Skip to content
AXIALACCOUNTING
October 12, 2025·Tax

The 21-Year Rule: What Trust Holders Need to Know Before 2026

Under the Income Tax Act, every trust is deemed to have disposed of all its capital property at fair market value on the 21st anniversary of its creation. This deemed disposition triggers any unrealised capital gains that have accumulated within the trust — regardless of whether any actual sale or transfer has occurred.

For family trusts established in the early 2000s, these 21-year anniversaries are approaching. And for many trust holders, the tax consequences have not been adequately planned for.

The deemed disposition rule exists to prevent trusts from being used as indefinite deferral vehicles. Without it, capital gains on appreciated property could remain unrealised — and untaxed — across generations. The 21-year rule ensures that, at minimum, each generation of trust property faces a tax reckoning.

The planning opportunities, however, are substantial — provided they are executed before the anniversary date. These include distributing trust property to capital beneficiaries (which can be done on a tax-deferred basis under subsection 107(2)), triggering selective dispositions to crystallise gains at lower current values, and restructuring the trust's holdings to minimise the impact of the deemed disposition.

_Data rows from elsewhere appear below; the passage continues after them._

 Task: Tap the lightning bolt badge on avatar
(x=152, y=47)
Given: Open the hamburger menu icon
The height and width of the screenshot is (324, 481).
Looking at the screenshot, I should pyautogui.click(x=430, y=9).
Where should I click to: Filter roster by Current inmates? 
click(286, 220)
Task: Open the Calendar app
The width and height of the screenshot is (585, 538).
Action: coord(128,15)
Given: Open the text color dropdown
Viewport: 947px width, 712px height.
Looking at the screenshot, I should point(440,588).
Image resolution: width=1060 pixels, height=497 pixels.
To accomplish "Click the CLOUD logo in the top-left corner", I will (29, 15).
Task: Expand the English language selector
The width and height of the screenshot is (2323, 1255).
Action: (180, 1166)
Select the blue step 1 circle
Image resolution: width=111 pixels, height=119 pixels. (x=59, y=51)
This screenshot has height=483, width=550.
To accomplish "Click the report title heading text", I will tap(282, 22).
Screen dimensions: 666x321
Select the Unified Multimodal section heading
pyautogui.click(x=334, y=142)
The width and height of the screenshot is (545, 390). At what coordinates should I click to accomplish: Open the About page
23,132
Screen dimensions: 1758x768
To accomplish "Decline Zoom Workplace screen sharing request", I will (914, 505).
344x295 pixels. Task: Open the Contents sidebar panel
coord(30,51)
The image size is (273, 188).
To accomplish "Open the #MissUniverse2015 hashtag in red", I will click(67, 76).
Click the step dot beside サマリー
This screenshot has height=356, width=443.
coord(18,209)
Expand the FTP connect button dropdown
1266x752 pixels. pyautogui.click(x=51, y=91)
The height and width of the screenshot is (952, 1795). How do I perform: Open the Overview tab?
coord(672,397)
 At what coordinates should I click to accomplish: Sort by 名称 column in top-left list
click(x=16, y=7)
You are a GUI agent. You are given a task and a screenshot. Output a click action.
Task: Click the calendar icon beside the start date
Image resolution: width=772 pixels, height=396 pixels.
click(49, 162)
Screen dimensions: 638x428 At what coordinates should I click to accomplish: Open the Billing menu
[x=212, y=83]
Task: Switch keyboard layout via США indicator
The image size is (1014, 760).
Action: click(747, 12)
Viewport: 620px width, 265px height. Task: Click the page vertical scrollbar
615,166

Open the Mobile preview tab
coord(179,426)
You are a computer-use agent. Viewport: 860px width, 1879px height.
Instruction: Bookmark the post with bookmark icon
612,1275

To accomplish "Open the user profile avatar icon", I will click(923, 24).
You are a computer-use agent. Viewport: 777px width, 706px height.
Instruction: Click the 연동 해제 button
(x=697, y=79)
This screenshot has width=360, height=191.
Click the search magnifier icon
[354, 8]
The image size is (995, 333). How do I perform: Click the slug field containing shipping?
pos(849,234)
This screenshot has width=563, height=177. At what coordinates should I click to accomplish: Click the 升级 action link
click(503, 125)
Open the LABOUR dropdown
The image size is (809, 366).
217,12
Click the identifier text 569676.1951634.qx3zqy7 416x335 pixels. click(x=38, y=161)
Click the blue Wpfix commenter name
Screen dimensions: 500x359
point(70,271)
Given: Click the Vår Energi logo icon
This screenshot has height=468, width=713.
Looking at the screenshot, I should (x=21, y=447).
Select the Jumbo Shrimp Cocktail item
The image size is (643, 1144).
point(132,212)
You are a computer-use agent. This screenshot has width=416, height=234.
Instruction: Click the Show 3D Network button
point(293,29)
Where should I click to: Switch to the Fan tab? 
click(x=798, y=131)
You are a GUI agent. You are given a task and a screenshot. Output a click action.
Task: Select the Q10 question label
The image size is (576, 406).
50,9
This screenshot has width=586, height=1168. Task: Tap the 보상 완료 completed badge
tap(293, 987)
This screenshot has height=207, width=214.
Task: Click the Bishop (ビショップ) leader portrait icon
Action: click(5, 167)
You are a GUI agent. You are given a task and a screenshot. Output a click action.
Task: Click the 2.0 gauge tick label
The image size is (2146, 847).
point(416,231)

The critical constraint is timing. Distributions and restructurings must be completed before the 21-year anniversary. Retroactive planning is not available. Once the deemed disposition occurs, the tax liability is established.

Trust holders should review their trust's establishment date, current fair market value of trust property, and the tax cost base of those assets. Where a significant gap exists between cost base and current value, proactive planning is not optional — it is essential.